In the excerpt on the Lonnie Holley exhibition, condense the paragraph beginning "Lonnie Holley was born" into a short bulleted list that keeps its main facts.

EXCERPT:
━━━━━━━━━━━━━━━━━━━━

MOCA Makers Workshop led by Lonnie Holley
Saturday, September 9 at 1-3 p.m., MOCA Makers will present a Found Music workshop with Lonnie Holley, inviting participants to create their own “instrument sculpture” using found objects. Guided by the artist himself, attendees will have the opportunity to explore their creativity and delve into the transformative power of art. Stay tuned for more information.
Members of the press are invited to an exclusive press preview on May 10 at 5 – 6 p.m., prior to the opening reception, providing an opportunity to engage with Holley’s artworks, interview the artist and curator, and gain unique insights into the creative process and inspirations behind the exhibition.
For more information about the exhibition, including admission details, opening hours, and additional programming, please visit the MOCA North Miami website at www.mocanomi.org.
“Lonnie Holley: If You Really Knew” is made possible with support from Blum & Poe, and is funded in part by a grant from South Arts in partnership with the National Endowment for the Arts and the State of Florida, Department of State, Division of Arts and Culture. We are also grateful to The N’Namdi Family. Special thanks to guest curator Alison M. Gingeras, for her contributions conceiving this exhibition.
About Lonnie Holley
Lonnie Holley was born on February 10, 1950 in Birmingham, Alabama. Holley has devoted his life to the practice of improvisational creativity. His art and music, born out of struggle, hardship, but perhaps more importantly, out of furious curiosity and biological necessity, has manifested itself in drawing, painting, sculpture, photography, performance, and sound. Holley’s work is in permanent museum collections throughout the country, on display in the United Nations, and been displayed in the White House Rose Garden. In January of 2014, Holley completed a one-month artist-in-residence with the Robert Rauschenberg Foundation in Captiva Island, Florida, site of the acclaimed artist’s studio.
About the Museum of Contemporary Art, North Miami (MOCA)
MOCA North Miami presents contemporary art and its historical influences through exhibitions, educational programs, and collections. Drawing inspiration from surrounding communities, MOCA connects diverse audiences and cultures by offering a welcoming space to discover new ideas and voices, fostering a lifelong appreciation for the arts. MOCA evolved from the Center of Contemporary Art, established in 1981, and moved into its current building designed by Charles Gwathmey of GSNY in 1996, coinciding with the establishment of its permanent collection.
Recently, MOCA refreshed its brand, updating its visual identity and incorporating “NoMi” in the name and logo to emphasize the museum’s enduring partnership with the community and distinguish itself among other MOCAs worldwide. The new brand aims to showcase MOCA’s unique offerings and enhance art, culture, and community experiences for local and international visitors.

━━━━━━━━━━━━━━━━━━━━

EXTRACTED MATERIAL:
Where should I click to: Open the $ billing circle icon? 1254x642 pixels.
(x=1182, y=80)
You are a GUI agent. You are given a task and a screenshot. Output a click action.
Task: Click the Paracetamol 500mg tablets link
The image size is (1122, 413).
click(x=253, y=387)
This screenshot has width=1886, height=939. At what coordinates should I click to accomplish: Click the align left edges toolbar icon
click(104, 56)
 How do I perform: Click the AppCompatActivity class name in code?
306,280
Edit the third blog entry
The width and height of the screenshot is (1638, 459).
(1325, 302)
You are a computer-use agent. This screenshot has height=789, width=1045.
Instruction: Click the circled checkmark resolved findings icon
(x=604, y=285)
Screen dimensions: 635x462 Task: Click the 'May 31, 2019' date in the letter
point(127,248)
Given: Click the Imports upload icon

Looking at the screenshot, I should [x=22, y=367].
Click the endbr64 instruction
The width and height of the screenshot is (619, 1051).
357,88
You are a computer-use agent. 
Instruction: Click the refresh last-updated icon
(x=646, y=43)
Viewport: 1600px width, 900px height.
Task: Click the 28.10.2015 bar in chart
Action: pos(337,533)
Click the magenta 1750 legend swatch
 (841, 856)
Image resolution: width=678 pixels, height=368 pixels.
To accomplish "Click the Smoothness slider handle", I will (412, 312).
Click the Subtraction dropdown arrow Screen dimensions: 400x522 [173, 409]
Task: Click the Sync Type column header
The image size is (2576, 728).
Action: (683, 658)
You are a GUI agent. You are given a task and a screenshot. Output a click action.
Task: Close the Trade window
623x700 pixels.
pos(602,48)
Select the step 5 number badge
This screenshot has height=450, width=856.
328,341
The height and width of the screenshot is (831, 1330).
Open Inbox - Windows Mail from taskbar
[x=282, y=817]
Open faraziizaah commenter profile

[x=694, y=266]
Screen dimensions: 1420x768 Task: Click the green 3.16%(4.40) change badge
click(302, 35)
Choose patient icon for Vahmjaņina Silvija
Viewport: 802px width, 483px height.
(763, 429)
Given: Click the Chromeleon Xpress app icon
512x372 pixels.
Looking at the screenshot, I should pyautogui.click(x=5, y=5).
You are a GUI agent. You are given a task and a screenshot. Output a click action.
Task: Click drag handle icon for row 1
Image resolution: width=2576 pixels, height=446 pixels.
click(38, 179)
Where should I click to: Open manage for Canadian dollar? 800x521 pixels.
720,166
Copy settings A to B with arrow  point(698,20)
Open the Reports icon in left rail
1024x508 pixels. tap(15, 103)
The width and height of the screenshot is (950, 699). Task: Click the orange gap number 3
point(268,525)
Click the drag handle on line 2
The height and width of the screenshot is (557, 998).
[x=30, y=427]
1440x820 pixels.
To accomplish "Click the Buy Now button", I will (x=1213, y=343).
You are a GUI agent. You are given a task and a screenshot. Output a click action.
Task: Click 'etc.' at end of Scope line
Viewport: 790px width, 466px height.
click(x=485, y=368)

━━━━━━━━━━━━━━━━━━━━

EXERCISE RESULT:
- Born February 10, 1950, in Birmingham, Alabama
- Has devoted his life to improvisational creativity
- His art and music arose from struggle and hardship, and from furious curiosity and biological necessity
- Works in drawing, painting, sculpture, photography, performance, and sound
- His work is in permanent museum collections across the country and on display in the United Nations, and it has been shown in the White House Rose Garden
- In January 2014, completed a one-month residency with the Robert Rauschenberg Foundation on Captiva Island, Florida, site of Rauschenberg's studio